*** RAW DATA ***

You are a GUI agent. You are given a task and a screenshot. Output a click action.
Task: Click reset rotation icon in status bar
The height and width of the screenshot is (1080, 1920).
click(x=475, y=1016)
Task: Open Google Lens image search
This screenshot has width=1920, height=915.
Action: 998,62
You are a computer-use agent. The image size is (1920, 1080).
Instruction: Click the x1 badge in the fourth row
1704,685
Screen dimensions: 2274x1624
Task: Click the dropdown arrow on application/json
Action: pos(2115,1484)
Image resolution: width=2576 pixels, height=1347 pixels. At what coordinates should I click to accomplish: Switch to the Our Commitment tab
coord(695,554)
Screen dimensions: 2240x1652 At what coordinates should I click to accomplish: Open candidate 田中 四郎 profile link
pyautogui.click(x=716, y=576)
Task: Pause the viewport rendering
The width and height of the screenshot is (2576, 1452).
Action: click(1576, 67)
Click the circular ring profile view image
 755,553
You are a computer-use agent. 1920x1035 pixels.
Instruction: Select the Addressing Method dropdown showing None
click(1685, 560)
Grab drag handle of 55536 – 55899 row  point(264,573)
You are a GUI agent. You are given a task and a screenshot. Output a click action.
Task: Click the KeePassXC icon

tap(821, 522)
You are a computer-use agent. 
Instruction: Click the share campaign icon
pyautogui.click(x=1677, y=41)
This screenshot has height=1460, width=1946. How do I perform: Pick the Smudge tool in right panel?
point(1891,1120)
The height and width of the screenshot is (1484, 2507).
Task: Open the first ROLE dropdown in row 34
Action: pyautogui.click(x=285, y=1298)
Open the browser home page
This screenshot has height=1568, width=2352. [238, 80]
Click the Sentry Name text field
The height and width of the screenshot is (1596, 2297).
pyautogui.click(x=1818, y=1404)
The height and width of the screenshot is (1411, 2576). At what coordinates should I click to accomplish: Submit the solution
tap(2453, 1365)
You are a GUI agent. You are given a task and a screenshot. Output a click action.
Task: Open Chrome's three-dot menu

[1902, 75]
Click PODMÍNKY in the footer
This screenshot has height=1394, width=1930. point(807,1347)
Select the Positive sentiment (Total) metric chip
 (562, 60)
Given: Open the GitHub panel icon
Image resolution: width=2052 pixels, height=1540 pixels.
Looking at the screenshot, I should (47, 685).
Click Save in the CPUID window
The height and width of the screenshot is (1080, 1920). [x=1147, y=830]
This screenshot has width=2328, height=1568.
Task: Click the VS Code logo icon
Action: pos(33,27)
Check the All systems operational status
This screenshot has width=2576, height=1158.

*** End of RAW DATA ***

• [EXERCISE] Nothing is to be left out; reproduce each record exactly.

• [THE COMPLETED TASK]
You are a GUI agent. You are given a task and a screenshot. Output a click action.
Task: Click reset rotation icon in status bar
The height and width of the screenshot is (1080, 1920).
click(x=475, y=1016)
Task: Open Google Lens image search
This screenshot has width=1920, height=915.
Action: 998,62
You are a computer-use agent. The image size is (1920, 1080).
Instruction: Click the x1 badge in the fourth row
1704,685
Screen dimensions: 2274x1624
Task: Click the dropdown arrow on application/json
Action: pos(2115,1484)
Image resolution: width=2576 pixels, height=1347 pixels. At what coordinates should I click to accomplish: Switch to the Our Commitment tab
coord(695,554)
Screen dimensions: 2240x1652 At what coordinates should I click to accomplish: Open candidate 田中 四郎 profile link
pyautogui.click(x=716, y=576)
Task: Pause the viewport rendering
The width and height of the screenshot is (2576, 1452).
Action: click(1576, 67)
Click the circular ring profile view image
 755,553
You are a computer-use agent. 1920x1035 pixels.
Instruction: Select the Addressing Method dropdown showing None
click(1685, 560)
Grab drag handle of 55536 – 55899 row  point(264,573)
You are a GUI agent. You are given a task and a screenshot. Output a click action.
Task: Click the KeePassXC icon

tap(821, 522)
You are a computer-use agent. 
Instruction: Click the share campaign icon
pyautogui.click(x=1677, y=41)
This screenshot has height=1460, width=1946. How do I perform: Pick the Smudge tool in right panel?
point(1891,1120)
The height and width of the screenshot is (1484, 2507).
Task: Open the first ROLE dropdown in row 34
Action: pyautogui.click(x=285, y=1298)
Open the browser home page
This screenshot has height=1568, width=2352. [238, 80]
Click the Sentry Name text field
The height and width of the screenshot is (1596, 2297).
pyautogui.click(x=1818, y=1404)
The height and width of the screenshot is (1411, 2576). At what coordinates should I click to accomplish: Submit the solution
tap(2453, 1365)
You are a GUI agent. You are given a task and a screenshot. Output a click action.
Task: Open Chrome's three-dot menu

[1902, 75]
Click PODMÍNKY in the footer
This screenshot has height=1394, width=1930. point(807,1347)
Select the Positive sentiment (Total) metric chip
 (562, 60)
Given: Open the GitHub panel icon
Image resolution: width=2052 pixels, height=1540 pixels.
Looking at the screenshot, I should (47, 685).
Click Save in the CPUID window
The height and width of the screenshot is (1080, 1920). [x=1147, y=830]
This screenshot has width=2328, height=1568.
Task: Click the VS Code logo icon
Action: pos(33,27)
Check the All systems operational status
This screenshot has width=2576, height=1158.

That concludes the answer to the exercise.